Title:  An Application of Data-Based Components Analysis:  Segmenting Consumers on the Basis of Nutrition Attitudes

Abstract:  The confusion between Principal Components analysis (PC) and Factor Analysis models (FA) is pervasive.  In the market research industry, we have observed not only a misunderstanding of the purposes of the two methods, but that default options in standard statistical software packages frequently lead methodologists to carry out PC and assume they are looking at output from FA.  Browne and Tateneni (2009) compare and contrast PC with FA; they also present a new program for Data-Based Components Analysis (DBCA) which is based on singular value decomposition of a data matrix with no computation of eigenvalues and eigenvectors of a covariance/correlation matrix.  Our goal is to illustrate the use of DBCA in the context of consumer segmentation on the basis of attitudes towards nutrition.  The application of DBCA in the context of consumer segmentation also allows us to highlight an often-missed aspect of this method: the simultaneous rotation of component loadings and component scores.  We hypothesize two components, one consisting of attitudes towards organic foods and the other of attitudes towards meal preparation.  To make the demonstration more practical, we also measure various behaviors and profile the segments on the behaviors as well as basic demographic variables.

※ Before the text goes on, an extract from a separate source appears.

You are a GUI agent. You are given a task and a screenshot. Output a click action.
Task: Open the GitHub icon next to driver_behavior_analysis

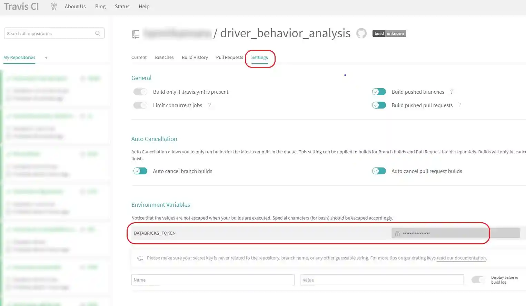361,33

Guangjian Zhang, University of Notre Dame, Department of Psychology

Title: Use of a Sandwich-type Standard Error Estimator in Latent Variable Models

Abstract: Browne (1984) presented a sandwich-type standard error estimator for generalized least squares estimation of latent variable models. The standard error estimator is appropriate for non-normal data and misspecified models. In this talk, we describe how to modify the sandwich-type standard error estimator when manifest variables are ordinal and when manifest variables are time series data. Its implications for model misspecification and the normality assumption will also be discussed.